Pixel coordinate grounding data:
****
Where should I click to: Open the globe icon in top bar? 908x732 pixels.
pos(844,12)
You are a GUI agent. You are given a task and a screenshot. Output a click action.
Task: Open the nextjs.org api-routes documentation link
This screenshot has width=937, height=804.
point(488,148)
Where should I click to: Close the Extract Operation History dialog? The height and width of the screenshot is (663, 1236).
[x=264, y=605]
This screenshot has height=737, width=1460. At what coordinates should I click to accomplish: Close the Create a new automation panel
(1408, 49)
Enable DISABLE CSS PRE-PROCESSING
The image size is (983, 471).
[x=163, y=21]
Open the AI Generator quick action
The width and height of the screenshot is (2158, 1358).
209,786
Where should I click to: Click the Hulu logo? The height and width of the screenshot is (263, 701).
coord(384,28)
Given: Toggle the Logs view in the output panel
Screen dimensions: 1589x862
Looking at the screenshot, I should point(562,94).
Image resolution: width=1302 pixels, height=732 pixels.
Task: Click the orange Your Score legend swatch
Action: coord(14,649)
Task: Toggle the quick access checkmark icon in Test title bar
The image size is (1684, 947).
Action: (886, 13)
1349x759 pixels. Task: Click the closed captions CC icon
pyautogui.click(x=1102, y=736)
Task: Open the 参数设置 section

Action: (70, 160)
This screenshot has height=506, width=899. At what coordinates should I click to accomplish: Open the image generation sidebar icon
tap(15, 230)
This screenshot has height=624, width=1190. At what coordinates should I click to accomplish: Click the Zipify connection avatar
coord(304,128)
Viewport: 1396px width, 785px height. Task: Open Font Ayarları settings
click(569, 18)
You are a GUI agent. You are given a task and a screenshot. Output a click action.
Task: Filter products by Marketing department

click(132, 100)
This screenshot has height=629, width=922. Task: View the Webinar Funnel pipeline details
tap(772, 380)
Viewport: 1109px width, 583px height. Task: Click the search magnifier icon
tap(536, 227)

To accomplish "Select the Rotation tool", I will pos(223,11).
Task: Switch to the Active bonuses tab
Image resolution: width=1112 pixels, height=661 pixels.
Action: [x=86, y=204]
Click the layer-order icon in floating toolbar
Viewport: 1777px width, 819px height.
****
Set down verbatim only the lines between the start of the data above and the line with "Given: Toggle the", both boundaries included.

Written solution:
Where should I click to: Open the globe icon in top bar? 908x732 pixels.
pos(844,12)
You are a GUI agent. You are given a task and a screenshot. Output a click action.
Task: Open the nextjs.org api-routes documentation link
This screenshot has width=937, height=804.
point(488,148)
Where should I click to: Close the Extract Operation History dialog? The height and width of the screenshot is (663, 1236).
[x=264, y=605]
This screenshot has height=737, width=1460. At what coordinates should I click to accomplish: Close the Create a new automation panel
(1408, 49)
Enable DISABLE CSS PRE-PROCESSING
The image size is (983, 471).
[x=163, y=21]
Open the AI Generator quick action
The width and height of the screenshot is (2158, 1358).
209,786
Where should I click to: Click the Hulu logo? The height and width of the screenshot is (263, 701).
coord(384,28)
Given: Toggle the Logs view in the output panel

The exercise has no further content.